[BEGIN Passage shown]

Tuesday, December 22, 2015

It's pretty good!

What was pretty good? Why The Star Wars of course. So I don't really review things on this blog, it's more like I just talk about things I find interesting and I found the new St'Wars (contraction!) movie interesting. If I sound less than enthusiastic, it because I'm not really a gushy person. Sure, it's not a perfect movie, but it's good. Really.
I'd be the guy shouting 'shut up and turn off the goddamn plastic laser sword.'
Oh yeah J. J, right there...that's it...
One of the most valid complaints levied against the Star Wars prequels was they were confusing, sterile computer-rendered messes full of bland, unlikeable characters who lacked even the slightest hint of human emotion. STTFA (acronym?) doesn't have this problem. The story's cool, the CGI is unobtrusive, there's a ton of muppet aliens and practical effects, and J. J. Abrams is really good at reaching into fans, finding whatever organ is responsible for storing fond memories of Star Wars and massaging it to some kind of nostalgiagasm.

[END Passage shown]
[BEGIN Given material]

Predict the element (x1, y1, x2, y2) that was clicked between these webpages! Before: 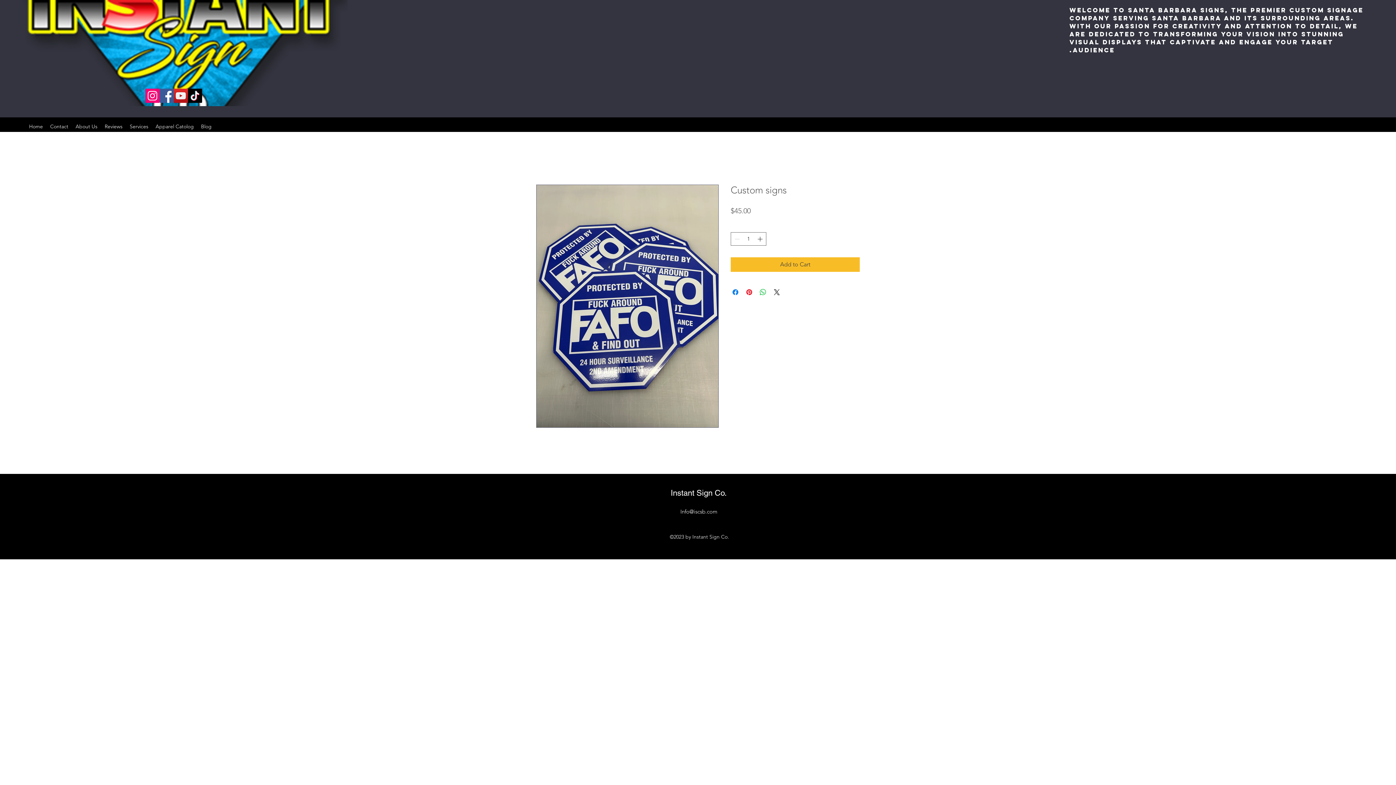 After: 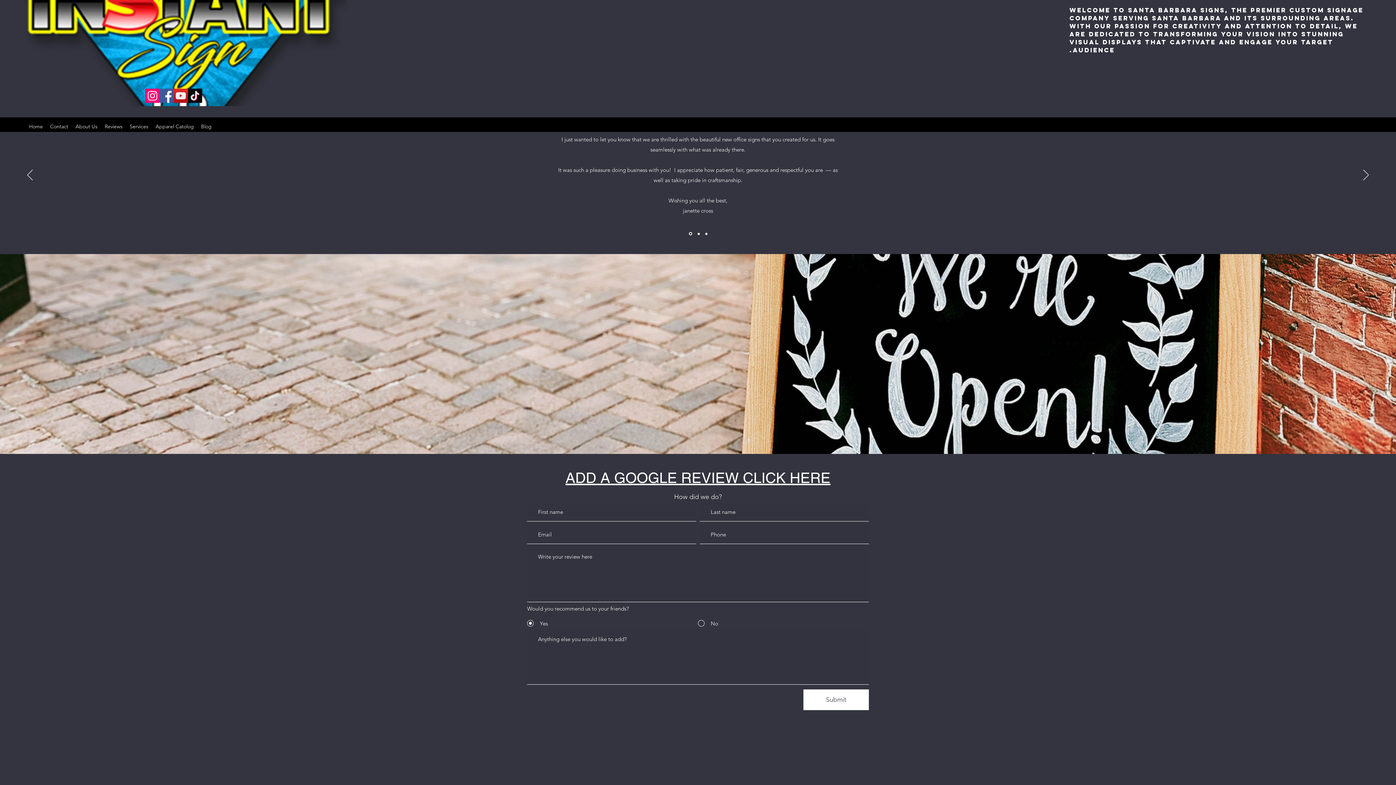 Action: bbox: (101, 121, 126, 132) label: ReviewsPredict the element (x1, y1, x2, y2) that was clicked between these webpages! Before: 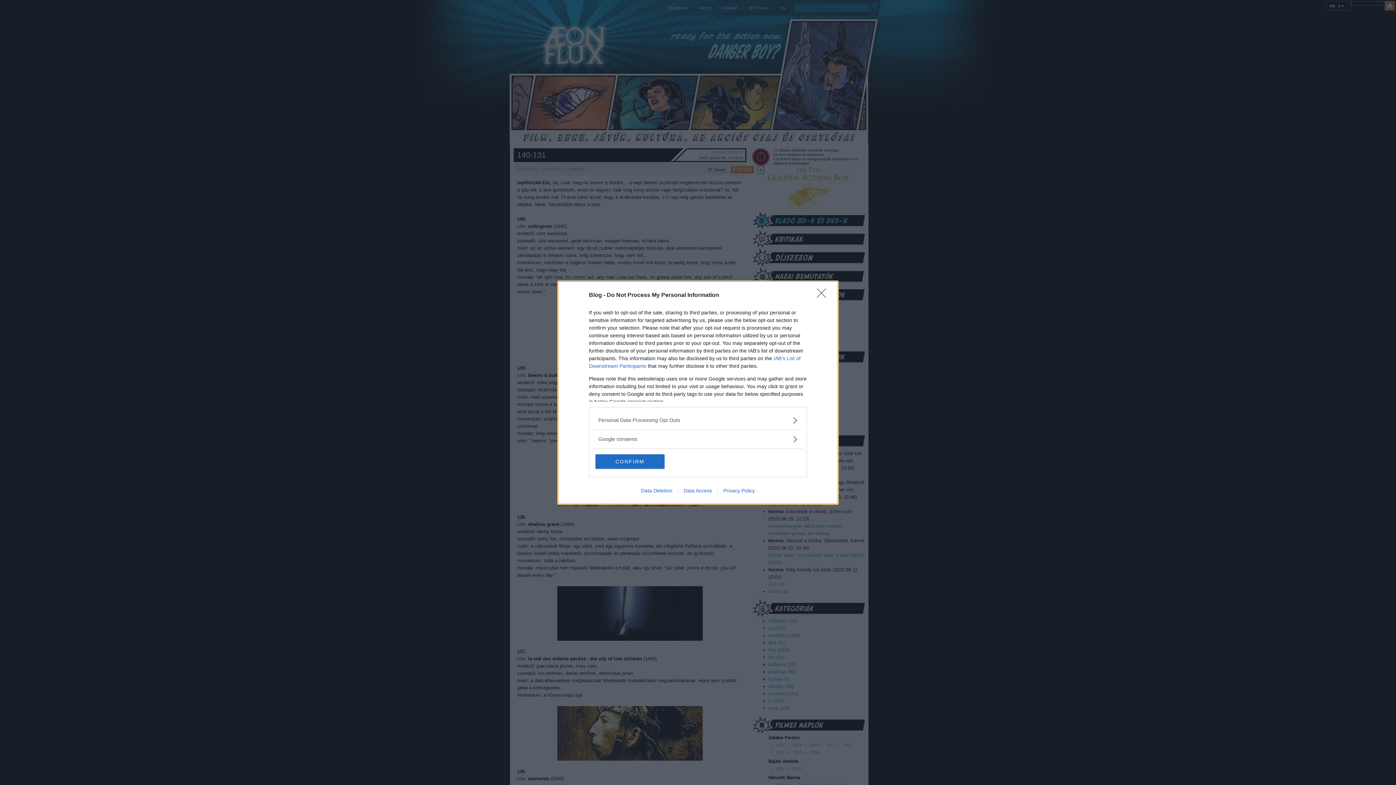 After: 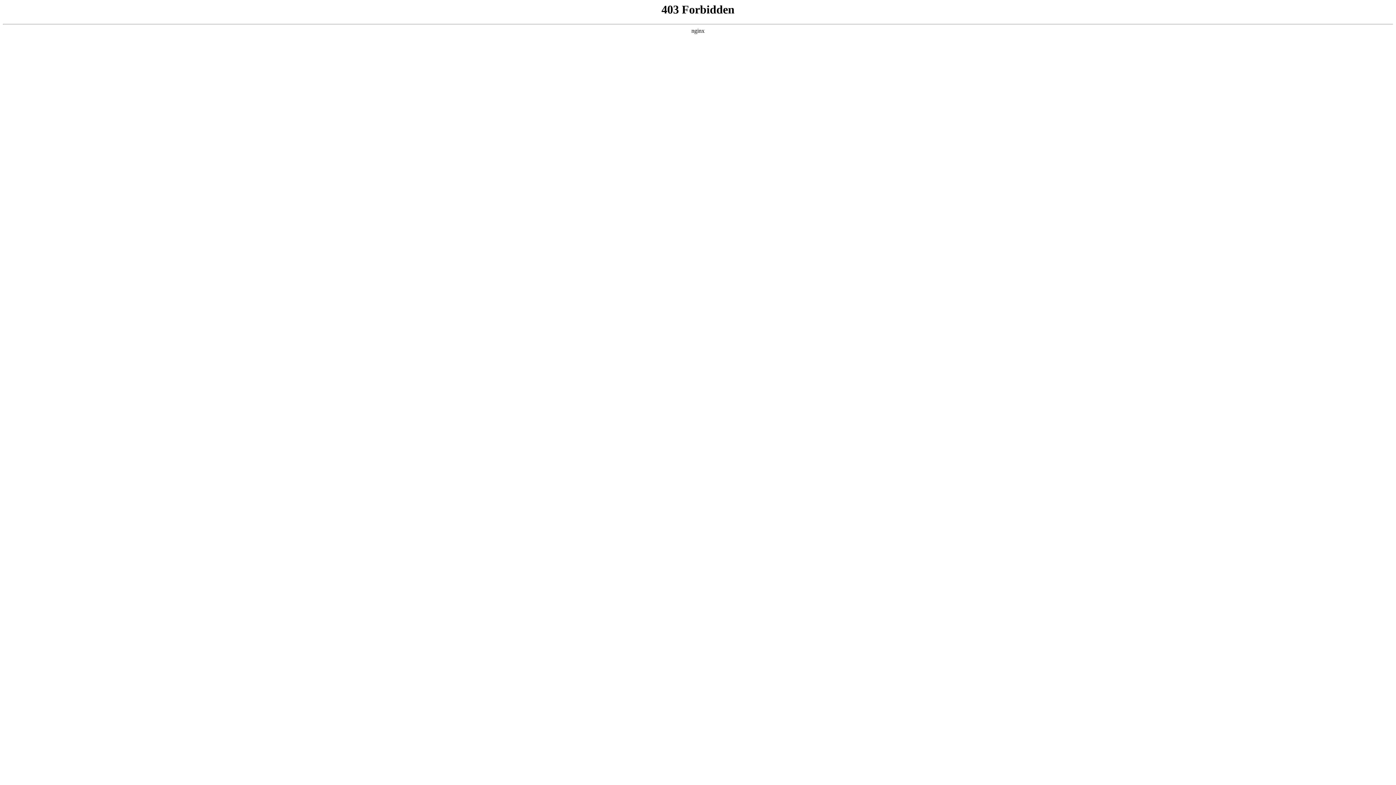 Action: bbox: (717, 487, 760, 493) label: Privacy Policy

[END Given material]

### Directions
1 - Answer these questions about the blog post:
(a) What date is at the top of the post?
(b) What does the writer say they do on this blog instead of reviewing things?
(c) Who does the post say is really good at reaching into fans' fond memories of Star Wars?
2 - Copy the part of the blog post starting with "I'd be the guy" and going on through "kind of nostalgiagasm.".

### Task-by-task results
1 -
(a) Tuesday, December 22, 2015
(b) They talk about things they find interesting.
(c) J. J. Abrams

2 -
I'd be the guy shouting 'shut up and turn off the goddamn plastic laser sword.'
Oh yeah J. J, right there...that's it...
One of the most valid complaints levied against the Star Wars prequels was they were confusing, sterile computer-rendered messes full of bland, unlikeable characters who lacked even the slightest hint of human emotion. STTFA (acronym?) doesn't have this problem. The story's cool, the CGI is unobtrusive, there's a ton of muppet aliens and practical effects, and J. J. Abrams is really good at reaching into fans, finding whatever organ is responsible for storing fond memories of Star Wars and massaging it to some kind of nostalgiagasm.